As Cameron Dye grinded toward the finish line of the TriRock Philadelphia Triathlon on Sunday, the competitor he calls his "bogeyman" was gaining ground, 15 seconds - sometimes 20 - per mile.
Andy Potts has haunted Dye and caught him from behind so many times that Dye didn't even entertain thoughts of winning until the final mile and a half.
But by the time Dye reached the final straightaway, even Potts couldn't catch him, and Dye threw his hands up and high-fived the crowd lining the finish line on Martin Luther King Drive. For the second year in a row, Dye had held off his challenger to win the race.

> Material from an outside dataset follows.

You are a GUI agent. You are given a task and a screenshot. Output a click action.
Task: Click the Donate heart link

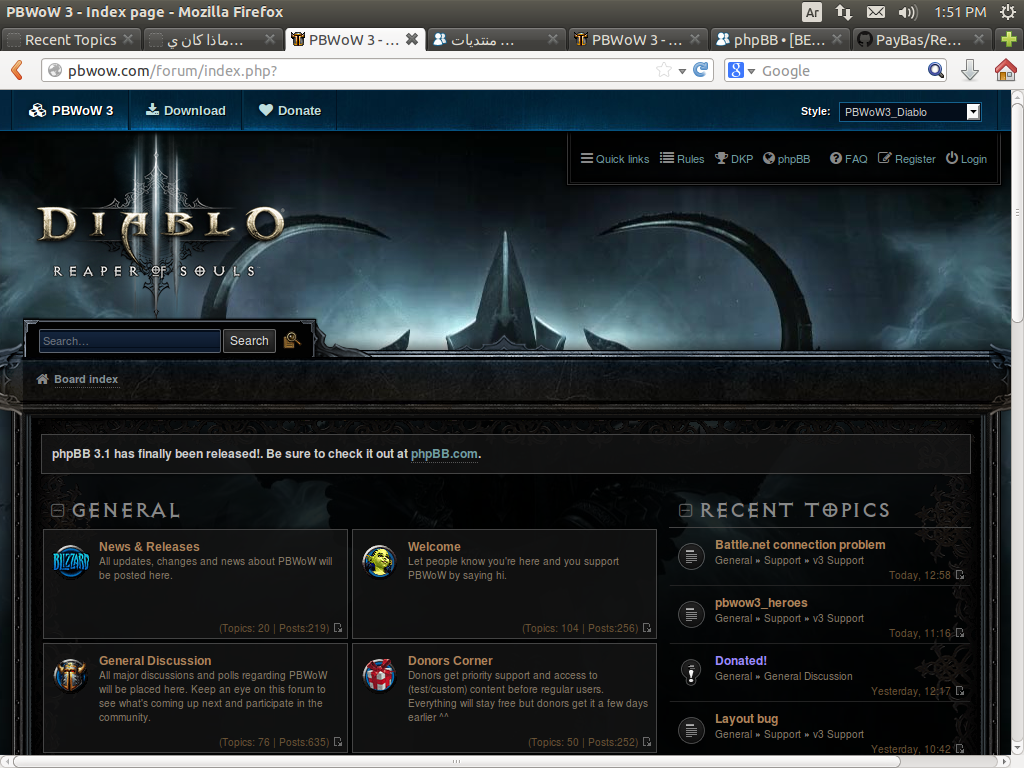pos(289,111)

"He's run me down so many times in races exactly like this, where I feel like I have a good swim and a good bike," Dye said. "It's out of sight, out of mind on this course. You can kind of sneak away."
The 2013 race was a repeat of last year's for the men, but the finish was even closer. The 29-year-old Dye won this time by a margin of 35 seconds and a time of 1 hour, 49 minutes, 2 seconds. Last year, the margin was 47 seconds.
Angela Naeth, 31, of Las Vegas, won the women's division in 2:01:41. Each winner earned a $6,000 first prize.
Dye, who is from Boulder, Colo., specializes in the shorter Olympic-distance races, such as the Philadelphia Triathlon, with a 1,500-meter swim, a 24.85-mile bike race, and a 6.21-mile run. He finished the swim one second behind Potts, and gained 2 minutes, 10 seconds on the bike. Potts said this is the shortest race he'll participate in all year.
"I was taking big chunks out of him every mile [in the run]," Potts said. "So he took too much time out of me on the bike."
Lafayette Hill's John Kenny had the best finish for a Philadelphia-based professional, placing fifth overall. Kenny suffered a foot injury in October 2011. At first, he didn't get a proper diagnosis, and he couldn't put any weight on a knuckle in his foot. Kenny returned to competitive racing just one month ago.
"Last year I raced here, but I couldn't run," Kenny said. "I was one of the top guys off the bike, and then I walked. I literally couldn't run."
Unlike Dye, who was near the lead for the entire race, Naeth didn't lead until almost halfway through the run. Naeth is used to making up ground, so she was comfortable even though she trailed by two minutes after the swim.
The final leg of the race follows a loop. On the first turnaround 11/2 miles in, Naeth saw Sara McLarty, and Naeth knew she was gaining ground. She passed McLarty about a mile later and cruised to the finish line.
McLarty finished third, behind Jenna Parker, who trailed Naeth by 41 seconds.